La pregunta, en el fondo, era la misma que se habían planteado Meyssonnier y Emanuel el día que liberamos a La Roque de la tiranía de Fulbert. Además de la pequeña biblioteca de Malevil, teníamos la del castillo de La Roque, particularmente bien provista de obras científicas, dado que el señor Lormiaux era un antiguo alumno de la Escuela Politécnica.

A partir de todo el saber que dormía allí -y de nuestros muy modestos conocimientos personales- ¿nos íbamos a comprometer en la búsqueda de útiles para facilitar nuestra vida y de armas para defenderla? O bien, conociendo demasiado bien -por la horrible experiencia que habíamos vivido- los peligros de la tecnología, ¿íbamos a poner fuera de la ley de una vez por todas el progreso científico y la producción de máquinas?

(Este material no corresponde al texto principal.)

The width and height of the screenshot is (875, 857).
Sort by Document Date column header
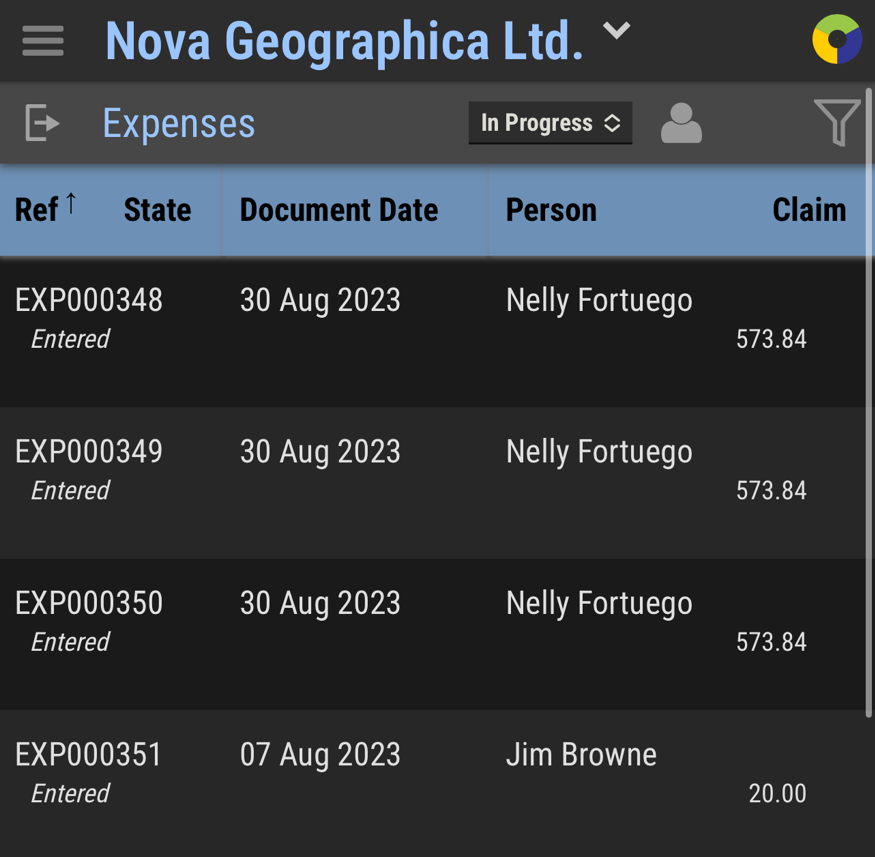339,210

Creo que habríamos elegido el segundo miembro de esta alternativa si hubiésemos podido estar seguros de que otros grupos humanos, que sobrevivieran en Francia o en otros países, no fueran a elegir el primero. Porque, en ese caso, nos parecía evidente que esos grupos, al tener sobre nosotros una superioridad técnica aplastante, concebirían al punto la idea de avasallarnos.

Se decidió pues en favor de la ciencia, sin ningún optimismo, del todo convencidos de que aunque muy buena en sí sería siempre mal empleada.

En la Asamblea de La Roque y de Malevil donde se discutió el problema, Fabrelâtre, a quien La Roque había nombrado guardalmacén, nos llamó la atención sobre el hecho de que las municiones de los fusiles 36 empezaban a agotarse, y que esos fusiles no nos servirían para nada cuando hubiéramos tirado nuestro último cartucho. Meyssonnier hizo entonces observar que sería perfectamente posible fabricar pólvora negra porque en la región había una vieja mina de carbón, que también se podría obtener azufre puesto que había aguas sulfurosas y que sería fácil recoger salitre en nuestros sótanos y sobre nuestros viejos muros. En cuanto al metal, teníamos en cantidad en la ferretería de Fabrelâtre y el antiguo negocio de Colin. Quedaban los problemas de la fundición y del engarce, pero no parecían insolubles.

Al fin de cuentas, la Asamblea general de La Roque y de Malevil, decidió, el 18 de agosto de 1980, que las búsquedas y las experiencias para la fabricación de las balas de los fusiles 36 comenzarían con prioridad acto seguido.

Un año ha pasado desde entonces y puedo decir que los resultados han sobrepasado a tal punto nuestra previsión que acometemos, siempre en el campo de la defensa, proyectos mucho más ambiciosos. Podemos pues desde ahora en adelante enfrentar el futuro con confianza. Si por lo menos la palabra "confianza" fuera la que conviene.